2. Considérant qu'aux termes de l'article 21-15 du code civil : " L'acquisition de la nationalité française par décision de l'autorité publique résulte d'une naturalisation accordée par décret à la demande de l'étranger " ; qu'en vertu de l'article 27 du même code, l'administration a le pouvoir de rejeter ou d'ajourner une demande de naturalisation ; qu'aux termes de l'article 48 du décret du 30 décembre 1993 : " (...) Si le ministre chargé des naturalisations estime qu'il n'y a pas lieu d'accorder la naturalisation ou la réintégration sollicitée, il prononce le rejet de la demande. Il peut également en prononcer l'ajournement en imposant un délai ou des conditions (...) " ; qu'il appartient ainsi au ministre de porter une appréciation sur l'intérêt d'accorder la naturalisation à l'étranger qui la sollicite ; que, dans le cadre de cet examen d'opportunité, il peut légalement prendre en compte le caractère suffisant et durable des ressources du postulant ;

3. Considérant que, pour ajourner à deux ans la demande de naturalisation de

M.B..., le ministre de l'intérieur s'est fondé sur la circonstance que l'activité de l'intéressé, qu'il exerce dans le cadre d'un contrat à durée indéterminée pour une durée limitée à 120 heures par mois, ne lui procure pas de revenus suffisants pour subvenir durablement à ses besoins et à ceux de sa famille ;

4. Considérant, en premier lieu, qu'il ressort des pièces du dossier et qu'il est constant que M. B...a perçu, au titre de l'année 2011, un revenu d'un montant de 10 049 euros, soit un revenu mensuel moyen de 837,41 euros ; que, dans ces conditions, eu égard au large pouvoir dont il dispose pour apprécier l'opportunité d'accorder ou non la nationalité française à l'étranger qui la sollicite, le ministre n'a pas commis d'erreur manifeste d'appréciation en ajournant à deux ans la demande de naturalisation de M. B...pour le motif mentionné au point 2 ;

5. Considérant, en deuxième lieu, qu'aux termes de l'article 3 de la Constitution :

" (...) Le suffrage peut être direct ou indirect dans les conditions prévues par la Constitution.
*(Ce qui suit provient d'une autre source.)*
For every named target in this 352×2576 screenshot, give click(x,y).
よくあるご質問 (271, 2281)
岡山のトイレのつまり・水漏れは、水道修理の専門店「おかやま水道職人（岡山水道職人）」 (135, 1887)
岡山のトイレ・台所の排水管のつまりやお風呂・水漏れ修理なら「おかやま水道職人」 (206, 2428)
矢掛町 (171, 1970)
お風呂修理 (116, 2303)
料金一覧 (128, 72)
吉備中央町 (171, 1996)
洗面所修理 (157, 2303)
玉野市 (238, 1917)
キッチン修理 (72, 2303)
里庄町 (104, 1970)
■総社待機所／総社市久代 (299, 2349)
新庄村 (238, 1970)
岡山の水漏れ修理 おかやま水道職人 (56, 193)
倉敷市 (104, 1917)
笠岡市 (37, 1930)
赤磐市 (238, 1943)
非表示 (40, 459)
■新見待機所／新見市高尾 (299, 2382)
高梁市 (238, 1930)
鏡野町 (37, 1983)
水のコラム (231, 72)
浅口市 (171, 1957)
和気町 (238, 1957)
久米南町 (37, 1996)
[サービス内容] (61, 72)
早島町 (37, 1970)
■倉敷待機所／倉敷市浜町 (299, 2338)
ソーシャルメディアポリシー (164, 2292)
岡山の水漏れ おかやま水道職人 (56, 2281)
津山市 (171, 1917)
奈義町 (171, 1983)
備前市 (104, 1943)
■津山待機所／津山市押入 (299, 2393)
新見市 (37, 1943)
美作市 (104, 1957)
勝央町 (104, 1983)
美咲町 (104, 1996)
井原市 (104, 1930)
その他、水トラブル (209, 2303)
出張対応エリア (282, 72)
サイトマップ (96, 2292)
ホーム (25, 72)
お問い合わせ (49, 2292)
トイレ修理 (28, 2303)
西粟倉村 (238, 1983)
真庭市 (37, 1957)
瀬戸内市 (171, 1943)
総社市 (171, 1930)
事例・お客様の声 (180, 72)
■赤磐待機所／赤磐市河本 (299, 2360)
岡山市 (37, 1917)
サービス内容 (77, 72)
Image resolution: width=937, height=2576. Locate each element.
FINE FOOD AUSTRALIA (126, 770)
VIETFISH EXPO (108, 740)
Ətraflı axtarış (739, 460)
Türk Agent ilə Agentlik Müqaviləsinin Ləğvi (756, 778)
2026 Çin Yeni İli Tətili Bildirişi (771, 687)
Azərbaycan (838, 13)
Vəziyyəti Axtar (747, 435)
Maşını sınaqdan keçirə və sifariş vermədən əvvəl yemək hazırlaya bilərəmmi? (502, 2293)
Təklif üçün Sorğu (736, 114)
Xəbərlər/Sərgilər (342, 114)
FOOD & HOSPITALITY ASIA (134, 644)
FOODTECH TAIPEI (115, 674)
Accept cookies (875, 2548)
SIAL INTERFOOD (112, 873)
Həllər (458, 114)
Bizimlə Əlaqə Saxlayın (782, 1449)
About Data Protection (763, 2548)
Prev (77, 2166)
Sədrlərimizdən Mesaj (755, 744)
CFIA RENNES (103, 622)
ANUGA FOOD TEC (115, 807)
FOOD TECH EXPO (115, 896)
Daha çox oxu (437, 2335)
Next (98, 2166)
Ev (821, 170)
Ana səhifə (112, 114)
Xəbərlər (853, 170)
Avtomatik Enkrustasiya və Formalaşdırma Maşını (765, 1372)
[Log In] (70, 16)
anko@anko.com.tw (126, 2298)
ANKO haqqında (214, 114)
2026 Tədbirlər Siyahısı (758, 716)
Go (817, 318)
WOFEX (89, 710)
Il est toujours universel, égal et secret (...) " ; que, ces dispositions, qui sont relatives à l'exercice de la souveraineté nationale par le peuple français, sont sans rapport avec les conditions d'acquisition de la nationalité française ; que, dès lors, le moyen tiré de la méconnaissance des dispositions de l'article 3 de la Constitution est inopérant et ne peut qu'être écarté ;

6. Considérant, en troisième lieu, que la décision par laquelle est ajournée une demande de naturalisation, qui n'implique aucunement l'éloignement du postulant du territoire français, n'est pas, par nature, susceptible de porter atteinte au droit de ce dernier au respect de sa vie privée et familiale ; que, par suite, le moyen tiré de la méconnaissance des stipulations de l'article 8 de la convention européenne de sauvegarde des droits de l'homme et des libertés fondamentales susvisée est inopérant ;

7. Considérant, en quatrième lieu, que l'accès à la nationalité française ne constitue pas un droit pour l'étranger qui la sollicite ; que, par suite, la décision contestée ne saurait constituer une discrimination dans l'accès à un droit fondamental ni caractériser une rupture d'égalité ; que le moyen tiré de la méconnaissance du principe de non-discrimination, protégé par les stipulations combinées de l'article 8 et de l'article 14 de la convention européenne de sauvegarde des droits de l'homme et des libertés fondamentales ainsi que de son 12ème protocole additionnel ne peut, dès lors, qu'être écarté ;

8. Considérant, en cinquième lieu, qu'il résulte des stipulations de l'article 51 de la charte des droits fondamentaux de l'Union européenne qu'elle s'adresse " aux Etats membres uniquement lorsqu'ils mettent en oeuvre le droit de l'Union " ; que dès lors que la décision contestée ne met pas en oeuvre le droit de l'Union, le moyen tiré de la méconnaissance de cette charte est inopérant et ne peut qu'être écarté ;

9. Considérant, en sixième et dernier lieu, que M. B...ne saurait se prévaloir utilement d'une circulaire relative aux procédures d'accès à la nationalité française dépourvue de valeur réglementaire ;

10. Considérant qu'il résulte de ce qui précède que M. B...n'est pas fondé à soutenir que c'est à tort que, par le jugement attaqué, le tribunal administratif de Nantes a rejeté sa demande ;

Sur les conclusions à fin d'injonction et d'astreinte :

11. Considérant que le présent arrêt, qui rejette les conclusions des requêtes à fin d'annulation, n'appelle aucune mesure d'exécution ; que, dès lors, les conclusions à fin d'injonction sous astreinte présentées par M. B...ne peuvent qu'être rejetées ;

Sur les conclusions tendant à l'application des dispositions de l'article L. 761-1 du code de justice administrative et de l'article 37 de la loi du 10 juillet 1991 :

12. Considérant que ces dispositions font obstacle à ce que soit mis à la charge de l'Etat, qui n'est pas la partie perdante dans les présentes instances, le versement de la somme dont

M. B...sollicite le versement au titre des frais exposés et non compris dans les dépens ;

DÉCIDE :

Article 1er : Les requêtes de M. B...sont rejetées.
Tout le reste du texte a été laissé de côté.